No85 越前・中・後 編(新潟市弁天〜長岡市寺泊)

新潟市のホテルに連泊した次の朝も、秋晴れの好天気。
朝食は近くのコンビニで、おにぎり2個、サンドウイッチ、牛乳を買って来て部屋でとる。
それで、出発は8時といつもより30分早かった。

昨日、散策で通った国道7号の大通りを行く。
柾谷小路交差点からは、国道116号になった。
さらに行って、海沿いを行く国道402号に出る交差点を見過ごしてしまい迷う。
それでとにかく関谷分水路に沿って下り、海沿いの道を行く。
その道は、確かに国道402号になっていたけれど、新しいバイパス道路の方だった。
歩く旅では、同じ国道名が二つあるのは迷うことが多く本当に困る。
このバイパス道路は街並みがなく、砂丘ばかりの退屈な道だ。
それでも、日本海の大パノラマが得られるパーキング場があって、そこでしばしの休憩をする。

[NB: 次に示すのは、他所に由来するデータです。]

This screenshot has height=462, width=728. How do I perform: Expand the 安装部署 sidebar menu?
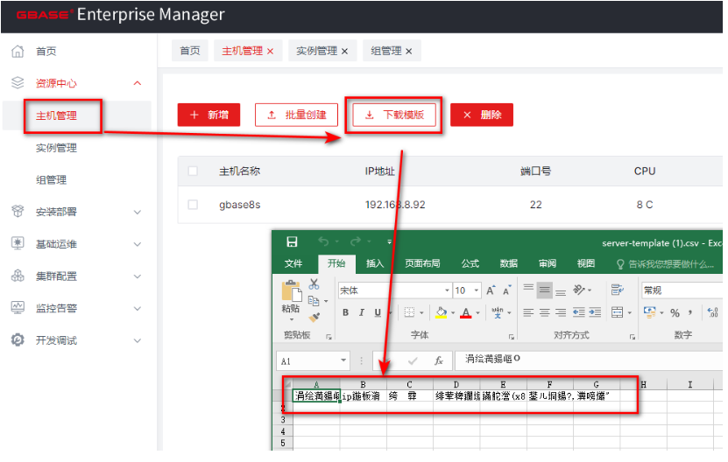pos(137,212)
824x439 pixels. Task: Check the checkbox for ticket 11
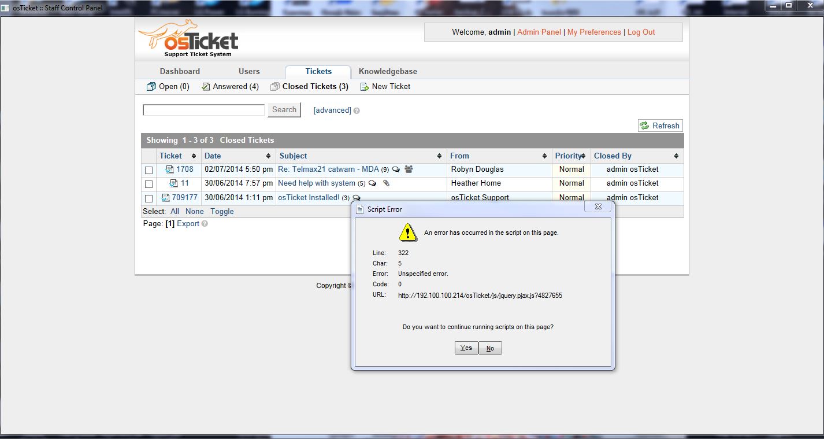(x=149, y=183)
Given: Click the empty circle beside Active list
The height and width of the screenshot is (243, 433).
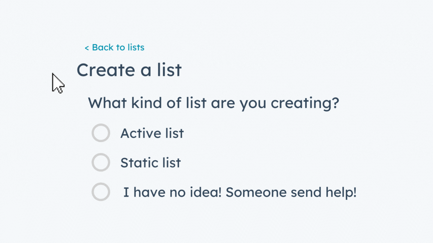Looking at the screenshot, I should (x=101, y=133).
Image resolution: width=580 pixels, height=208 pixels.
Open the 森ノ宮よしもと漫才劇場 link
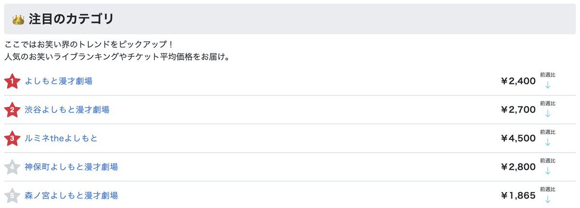pyautogui.click(x=72, y=195)
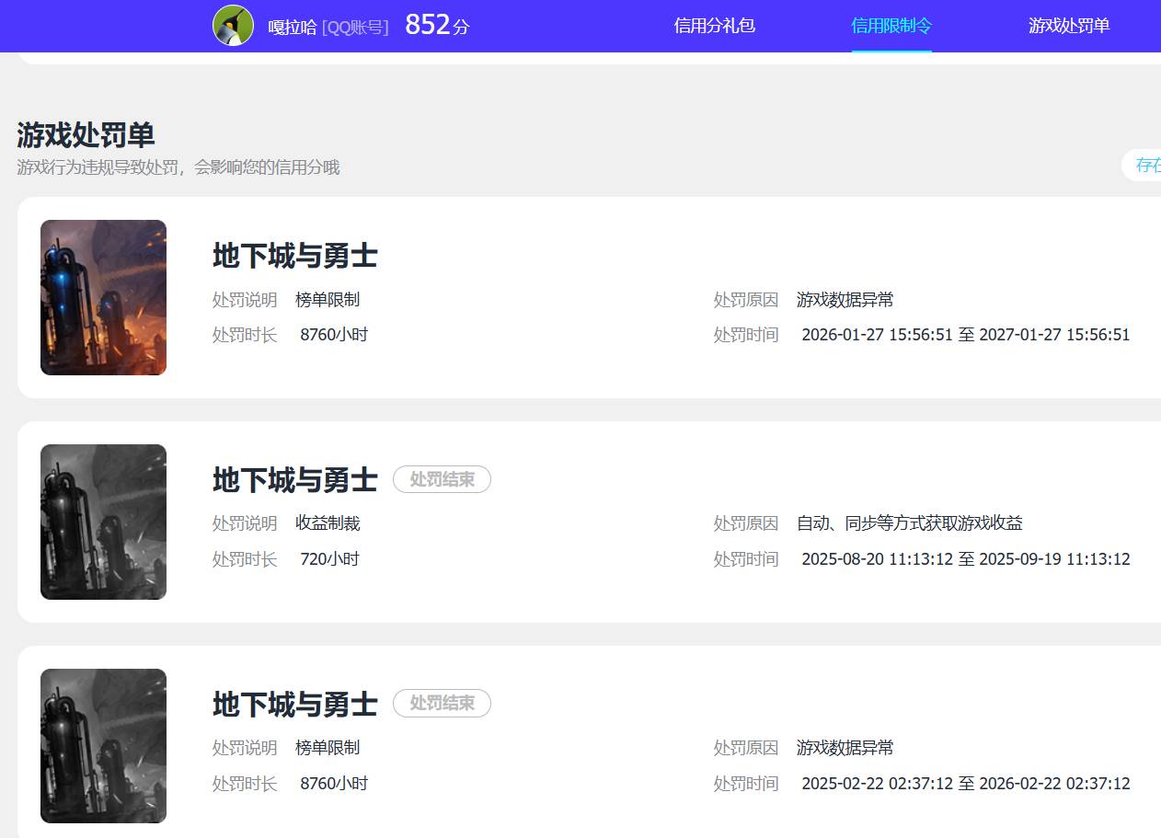Open the first 地下城与勇士 title link
Image resolution: width=1161 pixels, height=838 pixels.
coord(294,257)
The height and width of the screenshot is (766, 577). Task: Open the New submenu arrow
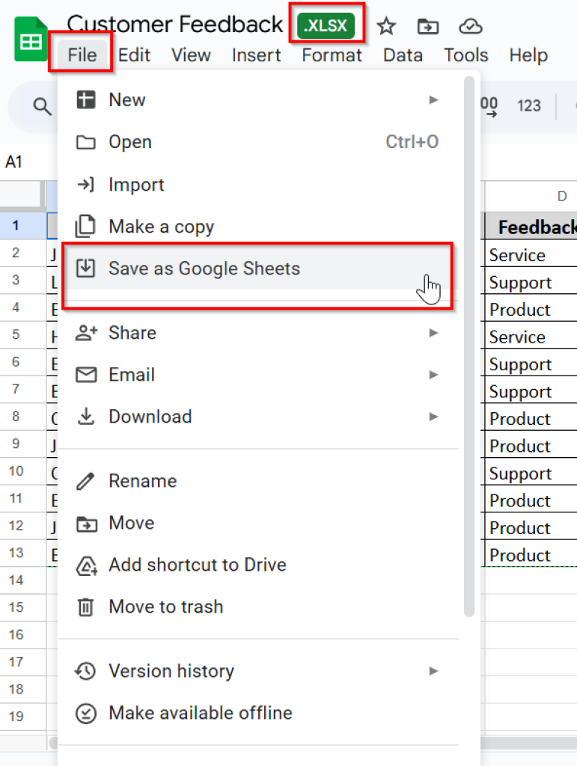434,99
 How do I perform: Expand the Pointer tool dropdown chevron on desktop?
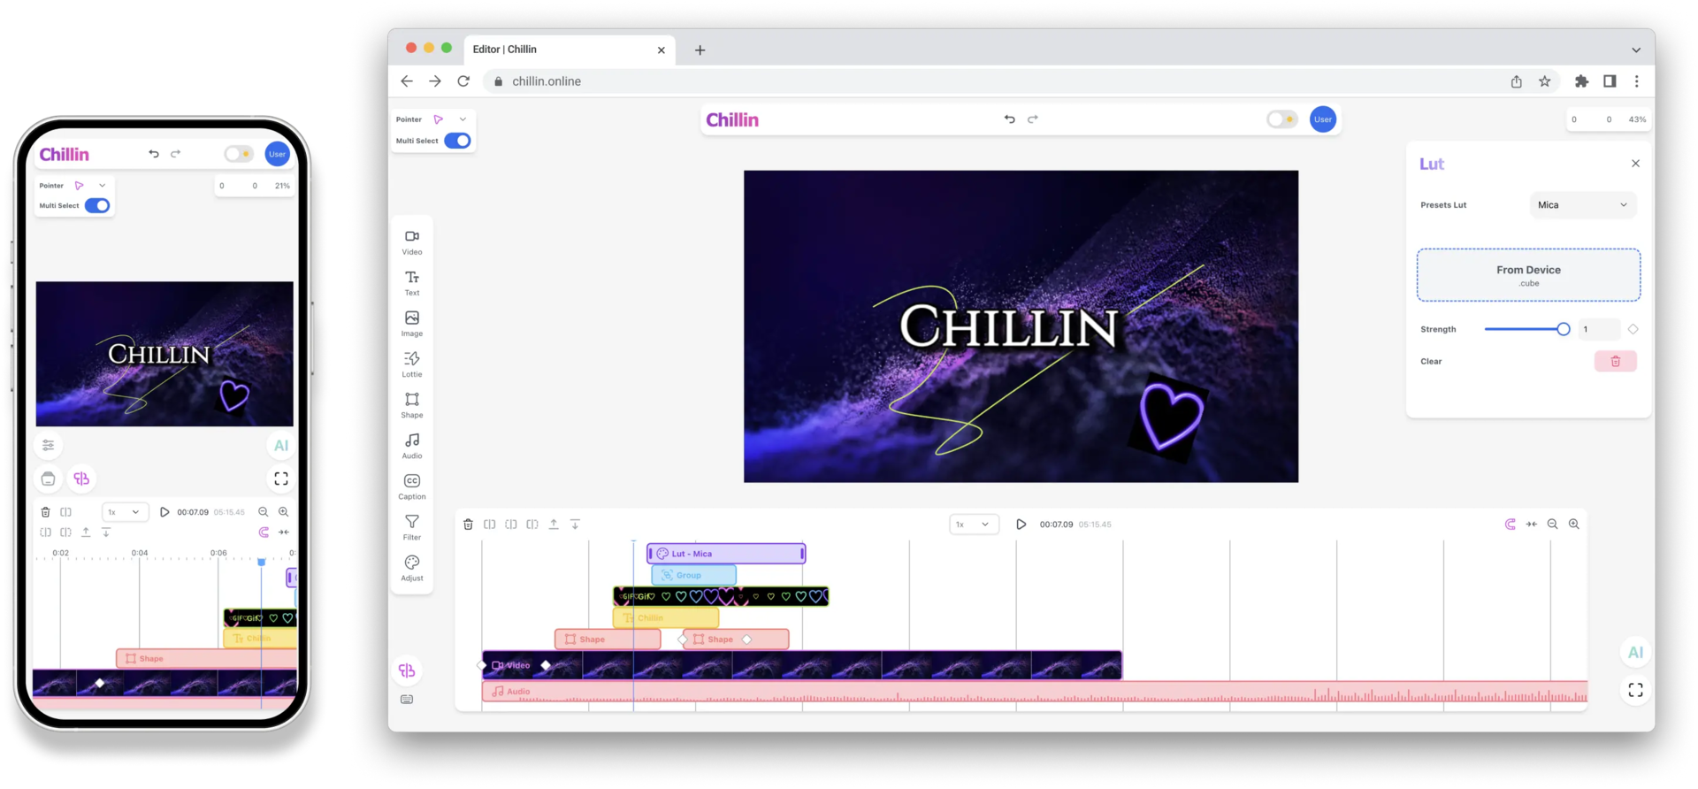tap(463, 119)
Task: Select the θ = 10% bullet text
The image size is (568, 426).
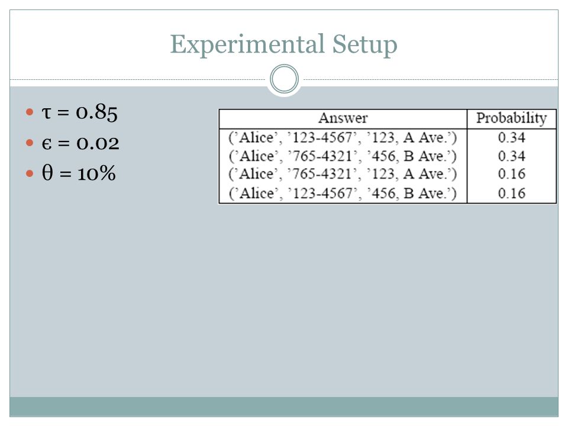Action: tap(79, 173)
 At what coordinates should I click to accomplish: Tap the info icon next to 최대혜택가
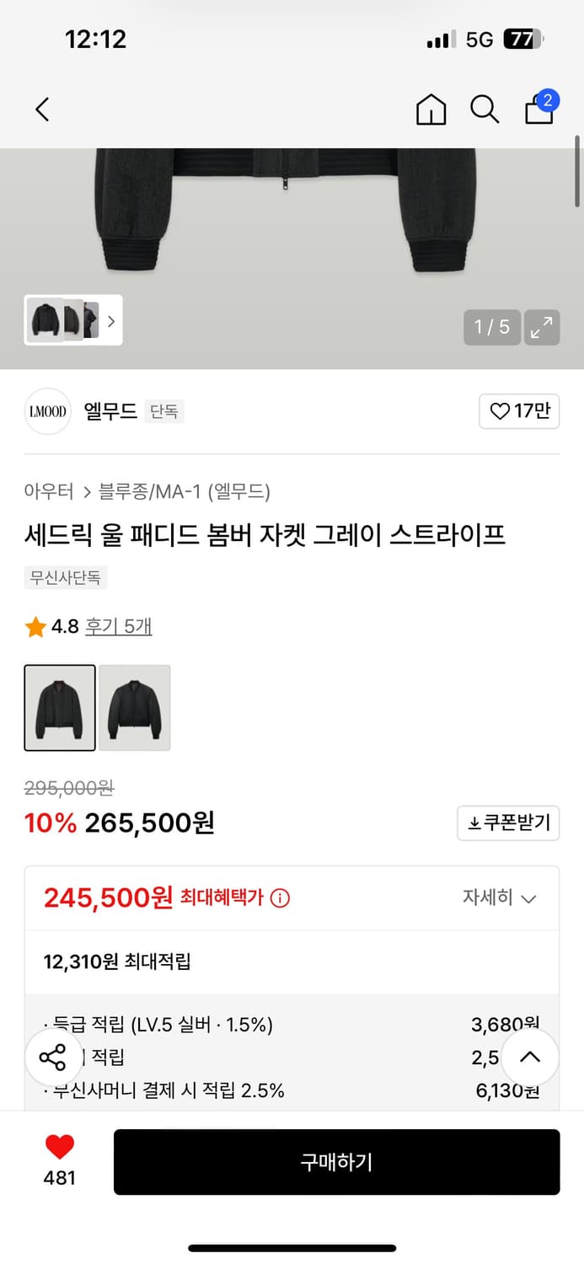[279, 898]
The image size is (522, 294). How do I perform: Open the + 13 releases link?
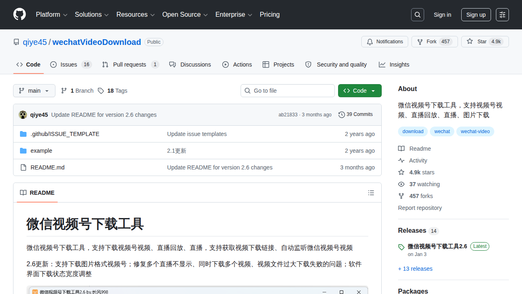click(415, 269)
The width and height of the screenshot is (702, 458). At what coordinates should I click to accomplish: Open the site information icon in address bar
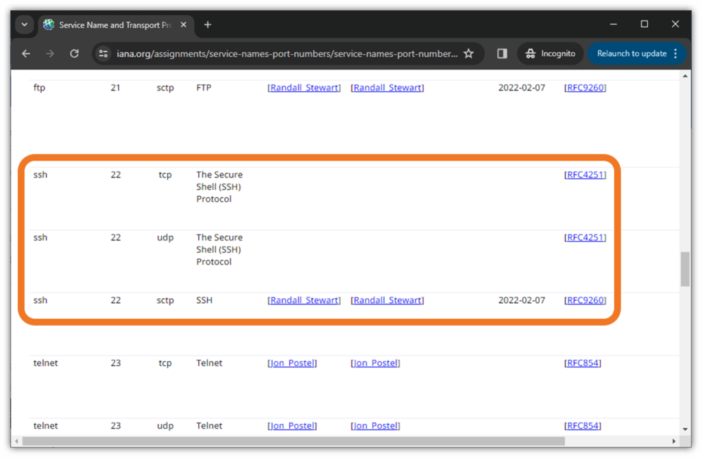(103, 53)
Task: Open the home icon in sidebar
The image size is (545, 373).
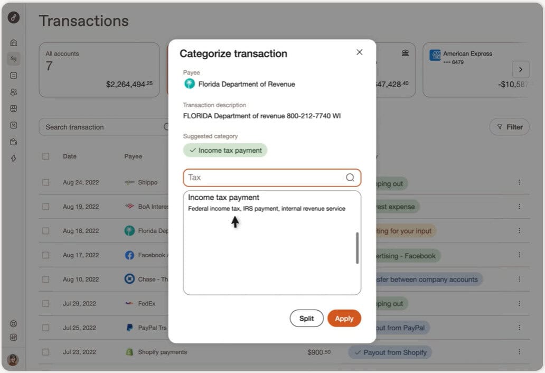Action: click(14, 43)
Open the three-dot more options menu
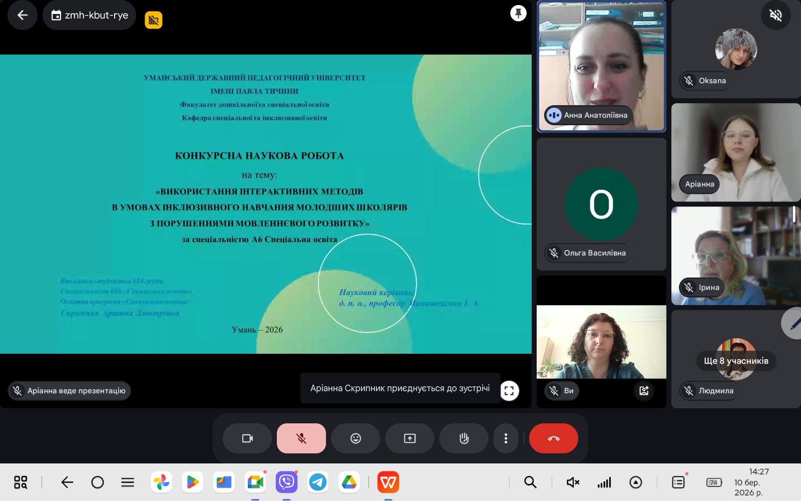The width and height of the screenshot is (801, 501). [x=506, y=438]
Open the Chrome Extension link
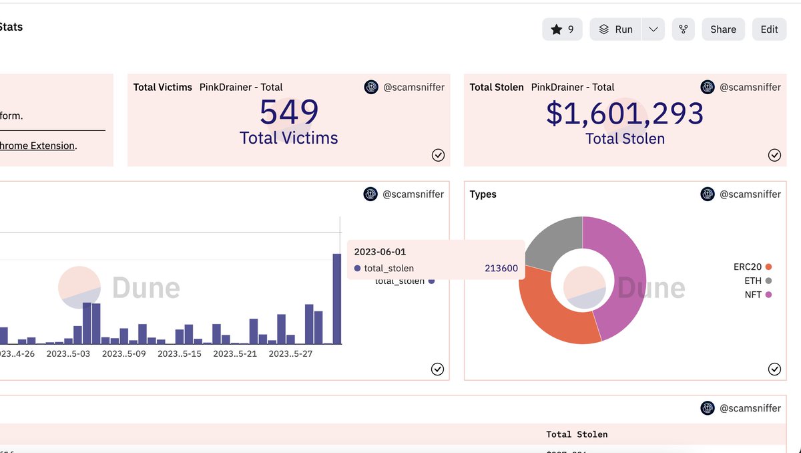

この道は、多くの国道に設置されている里程標がなく、地名を表示する標識も少ない。
そのため、どこをどのくらい歩いたか分からない。
比較的順調な歩調なので、徒歩時間から推計する。
だが、思いの外、進行が遅いようでなかなか目的地がみえてこない。
休憩して路傍の雑草に眼をやると、その影が傾きかけた陽を受けてクッキリと。

今日の宿がある巻町(現新潟市)越前浜に着いた時は、夕陽が海に沈むころだった。
部屋に荷物をおいて直ぐに、カメラを持って浜辺へ。
佐渡の島影の横を、夕日は空いっぱい赤く染めて水平線の中へ沈んでいった。
そんな風景を唖然と見つめる旅人の背後で、「お客さん、どちらから?」と女将さんの声がした。
「茨城県の土浦から」と云うと、「えー、わたし明日、土浦の花火大会を観に行くのよ」と嬉しそうに話す。
これには、わたしも驚く。
土浦の花火大会がこんな遠くでも知られていたのかと。
さらに、女将さん達は車で日帰りに近い日程で行くことに。
新潟から土浦までは、思いの外近いのだ。
土浦を発って176日目の旅人の心に、思いがけないさざ波が立つ。
旅はまだまだ続くのに、急に我家が近づいて来るのだった。


次の日、越前浜の朝は、やや曇り気味ながら晴天だ。
今日は寺泊町(現長岡市)大町までの旅で、国道402号で最も美しい海岸美が見られると云う。
そこは巻町角田浜から寺泊町野積までの14kmで、「越後七浦シーサイドライン」と呼ばれている。

かつてそこは、断崖を抜ける難所でもあった。
日本海の荒波が造った奇岩や絶壁が道を阻む。
断崖を削って通された古道は、遠くから見るだけでも足もとが震えそうだ。
五ヶ浜海岸と間瀬海岸で2度の休憩をとり、田ノ浦と云うところに着いた。
丁度昼時で、運よく食事処がある。
中に入ると、温泉旅館と併用施設で、入浴客が数人食事をしている。
ラーメン定食を注文し、食べ終わった頃に男性が話しかけてきた。
食事をしていた入浴客の一人で、わたしの旅姿に興味を持ったようだ。
わたしが歩いて北海道を一周してきた話をすると、身を乗り出してくる。
彼も19歳のとき、バイクで北海道を20日間で回ったという。
金がなく、バス停や鉄道駅で寝泊まりしながらの旅だったともいう。
遠い青春を思い浮かべるように、そしてその時の自分をチョッピリ誇らしげに、話すのだった。
わたしの旅にもいろいろ気遣って、無事に達成するよう励ましてくれた。

新信濃川(大河津分水路)の橋を渡ると、寺泊町の市街地に入る。
やがて、沿道に沢山の店が並ぶ賑やかな通りになった。
「寺泊海岸魚の市場通り」だと云う。
大勢の観光客がいて、店の前のベンチでアイスクリーム等をなめながら楽しそうだ。
そんな人々の間をぶらぶら歩いて行く。
今日の宿はまだ先と思い道を急ぐと、寺泊港前の鉄筋コンクリート3階建ての旅館がそれだった。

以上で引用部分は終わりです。